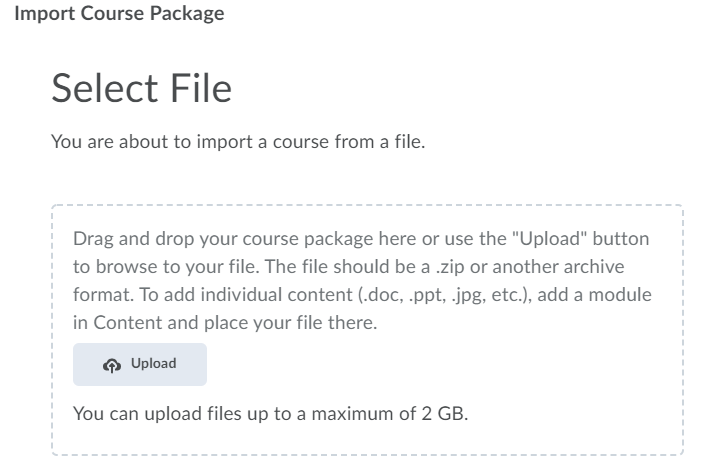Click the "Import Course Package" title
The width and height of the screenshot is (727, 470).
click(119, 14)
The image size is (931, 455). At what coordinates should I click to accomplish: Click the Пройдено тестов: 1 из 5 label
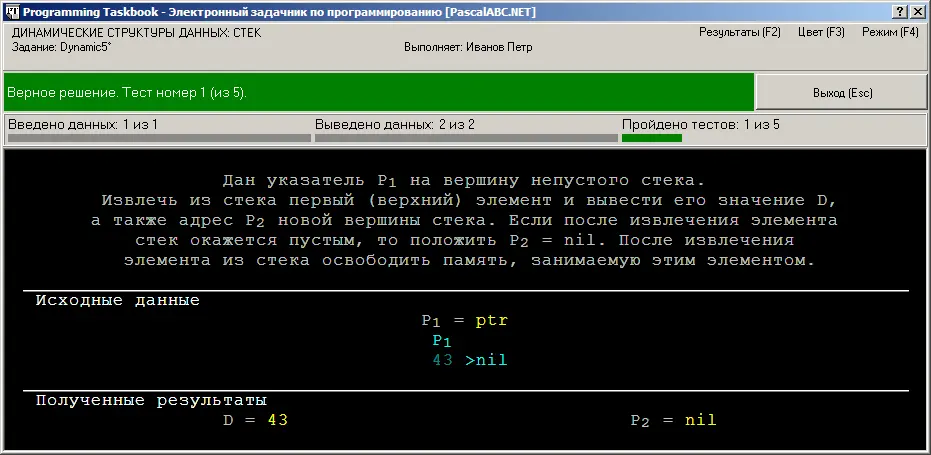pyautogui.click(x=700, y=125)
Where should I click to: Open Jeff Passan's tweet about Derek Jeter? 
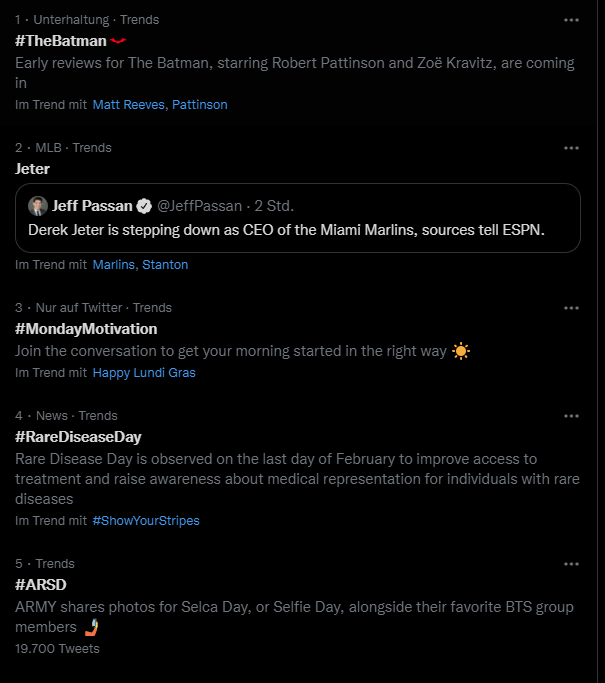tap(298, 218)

_ _ _

*Requirements*.
Print every line of the listing above verbatim, omitting the pictures.

*Response*.
Click the "Import Course Package" title
The width and height of the screenshot is (727, 470).
click(119, 14)
The image size is (931, 455). At what coordinates should I click to accomplish: Click the Пройдено тестов: 1 из 5 label
pyautogui.click(x=700, y=125)
Where should I click to: Open Jeff Passan's tweet about Derek Jeter? 
tap(298, 218)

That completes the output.